L’arrivée de la gare, puis la fabrication de la route reliant la gare au bourg et l’arrivée progressive des routes contribuent à l’animation du centre bourg, d’autant que la commune vient de créer plusieurs foire aux bestiaux, le premier lundi d’avril et le lendemain du premier dimanche d’août. Acheteurs et vendeurs se plaignent du manque de place qui empêche une exposition correcte des animaux et de pouvoir les faire marcher de long en large.
Il faut donc consentir à agrandir la place publique. Il en existe une petite au fond du bourg depuis la démolition de l’ancien presbytère mais la proximité de l’église et de l’école ne conviennent pas pour un champs de foire.
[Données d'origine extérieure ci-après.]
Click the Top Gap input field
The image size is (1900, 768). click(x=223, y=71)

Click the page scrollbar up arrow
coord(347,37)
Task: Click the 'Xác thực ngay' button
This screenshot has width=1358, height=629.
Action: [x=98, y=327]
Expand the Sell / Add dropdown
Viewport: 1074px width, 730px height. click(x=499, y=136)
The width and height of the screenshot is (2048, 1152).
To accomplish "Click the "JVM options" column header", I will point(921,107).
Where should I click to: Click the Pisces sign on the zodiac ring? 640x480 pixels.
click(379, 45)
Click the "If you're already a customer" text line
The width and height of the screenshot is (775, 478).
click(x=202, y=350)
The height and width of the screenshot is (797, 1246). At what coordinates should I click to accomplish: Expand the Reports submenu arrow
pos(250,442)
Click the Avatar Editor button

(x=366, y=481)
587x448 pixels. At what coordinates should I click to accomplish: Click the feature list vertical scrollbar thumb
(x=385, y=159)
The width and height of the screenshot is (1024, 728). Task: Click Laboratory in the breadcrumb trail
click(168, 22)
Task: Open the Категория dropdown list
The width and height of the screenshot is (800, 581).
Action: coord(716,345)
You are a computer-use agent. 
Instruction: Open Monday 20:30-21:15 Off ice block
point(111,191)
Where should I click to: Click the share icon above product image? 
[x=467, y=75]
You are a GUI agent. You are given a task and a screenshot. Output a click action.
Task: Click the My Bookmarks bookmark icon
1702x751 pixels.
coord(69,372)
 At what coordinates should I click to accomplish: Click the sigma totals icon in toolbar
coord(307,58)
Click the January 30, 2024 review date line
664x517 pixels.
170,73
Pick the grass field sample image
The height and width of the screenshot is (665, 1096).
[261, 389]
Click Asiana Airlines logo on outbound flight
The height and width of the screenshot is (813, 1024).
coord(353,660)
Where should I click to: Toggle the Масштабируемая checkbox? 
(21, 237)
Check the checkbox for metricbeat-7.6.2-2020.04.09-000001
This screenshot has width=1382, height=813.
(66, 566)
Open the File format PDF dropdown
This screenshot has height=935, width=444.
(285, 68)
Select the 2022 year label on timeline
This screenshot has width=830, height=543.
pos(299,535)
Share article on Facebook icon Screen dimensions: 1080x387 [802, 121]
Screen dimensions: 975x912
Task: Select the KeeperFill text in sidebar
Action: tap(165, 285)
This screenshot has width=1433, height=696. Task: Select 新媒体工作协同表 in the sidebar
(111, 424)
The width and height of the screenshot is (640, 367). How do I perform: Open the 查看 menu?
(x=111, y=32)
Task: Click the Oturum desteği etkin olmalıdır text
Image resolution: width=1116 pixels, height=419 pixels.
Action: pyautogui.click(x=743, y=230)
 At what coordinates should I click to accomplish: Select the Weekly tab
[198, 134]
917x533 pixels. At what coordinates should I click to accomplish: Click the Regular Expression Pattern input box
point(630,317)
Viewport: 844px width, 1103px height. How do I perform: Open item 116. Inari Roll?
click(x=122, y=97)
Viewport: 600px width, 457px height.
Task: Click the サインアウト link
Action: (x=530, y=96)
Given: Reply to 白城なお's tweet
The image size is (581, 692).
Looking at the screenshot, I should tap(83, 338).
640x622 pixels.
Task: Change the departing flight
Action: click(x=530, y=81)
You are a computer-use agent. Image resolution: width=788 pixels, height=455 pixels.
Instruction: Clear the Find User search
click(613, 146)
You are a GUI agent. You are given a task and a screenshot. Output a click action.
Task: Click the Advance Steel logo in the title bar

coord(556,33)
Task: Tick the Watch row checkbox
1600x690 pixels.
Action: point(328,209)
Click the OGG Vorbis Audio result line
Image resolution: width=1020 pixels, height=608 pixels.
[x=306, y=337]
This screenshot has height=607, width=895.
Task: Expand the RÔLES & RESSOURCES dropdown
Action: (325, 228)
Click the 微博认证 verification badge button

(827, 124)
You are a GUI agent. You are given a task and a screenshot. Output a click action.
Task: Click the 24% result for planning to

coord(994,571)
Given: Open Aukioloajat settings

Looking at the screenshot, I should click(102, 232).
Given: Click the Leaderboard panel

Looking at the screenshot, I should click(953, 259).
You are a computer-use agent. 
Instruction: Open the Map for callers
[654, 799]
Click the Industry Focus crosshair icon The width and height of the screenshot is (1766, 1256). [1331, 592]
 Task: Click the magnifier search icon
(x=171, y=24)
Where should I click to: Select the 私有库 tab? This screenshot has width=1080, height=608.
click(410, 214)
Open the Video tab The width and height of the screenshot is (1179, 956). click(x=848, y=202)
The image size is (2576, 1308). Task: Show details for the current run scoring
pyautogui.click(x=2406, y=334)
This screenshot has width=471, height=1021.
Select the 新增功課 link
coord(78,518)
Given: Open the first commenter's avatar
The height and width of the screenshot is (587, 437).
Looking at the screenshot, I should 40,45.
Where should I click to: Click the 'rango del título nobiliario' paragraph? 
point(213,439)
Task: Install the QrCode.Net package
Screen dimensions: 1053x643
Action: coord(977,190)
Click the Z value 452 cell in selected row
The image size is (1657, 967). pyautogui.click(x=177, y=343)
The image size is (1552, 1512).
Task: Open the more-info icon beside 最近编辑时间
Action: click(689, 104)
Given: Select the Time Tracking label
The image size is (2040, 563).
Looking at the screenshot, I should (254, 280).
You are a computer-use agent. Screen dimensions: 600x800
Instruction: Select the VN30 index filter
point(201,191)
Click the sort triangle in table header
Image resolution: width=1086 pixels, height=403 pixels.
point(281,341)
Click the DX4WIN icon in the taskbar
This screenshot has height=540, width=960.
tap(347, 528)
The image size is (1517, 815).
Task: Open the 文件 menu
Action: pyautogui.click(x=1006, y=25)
Un pourparler s’engage alors avec le propriétaire de la grange, et celle-ci est démolie en 1884. Le propriétaire est dédommagé d’une somme de 1500 francs pour construire une grange neuve. Pour parfaire la place, la municipalité discute avec deux propriétaires qui disposent de parcelles sur cette future place. Les négociations dureront 20 ans avant que la commune puisse acquérir ces parcelles.
Enfin en 1904, on construit un mur à pan coupé à la grange du presbytère afin de dégager le tournant de l’avenue de la gare.
A la même époque, un projet envisage de faire monter l'eau en haut de la place publique mais il est abandonné. Cependant vous voyez aujourd'hui une belle fontaine qui est alimentée par la source dont l'eau est remontée grâce à un système de bélier jusque sur la place.
Ce projet a donc finalement été réalisé récemment par la municipalité, qui a également installé des captations des sources pour que les particuliers puissent prendre de l'eau pour arroser les jardins.
Avant votre départ
Hé bien voilà... Après ce petit voyage dans l'histoire de Siorac, vous êtes bientôt de retour au parking. Peut être est ce que cette promenade vous aura donné envie de partir sur la grande boucle de randonnée qui vous guidera vers la grande forêt de la Double?
Si vous désirez vous rendre à Ribérac, je vais vous relayer un conseil donné par un ancien maire de Siorac dans les années 60: *"Riberac est une petite ville propre, coquette, presqu'aussi calme qu'une campagne, sauf le vendredi, jour de marché hebdomadaire.
Ce jour là n'essayez pas de traverser la ville en quatrième vitesse car c'est quelque peu la cohue. Les ruraux se trouvant en grande conversation dans la rue se soucient fort peu si une voiture risque de les frôler. Ils se sentent chez eux, il n'y a pas d'agent de ville, et les gendarmes sont débonnaires"*.
Mais au fait, pourquoi Siorac de Riberac? Hé bien peut être parce qu'il existe deux Siorac en Dordogne, l'un s'appelle Siorac en Périgord et est situé sur la vallée Dordogne, et l'autre, que vous venez de visiter.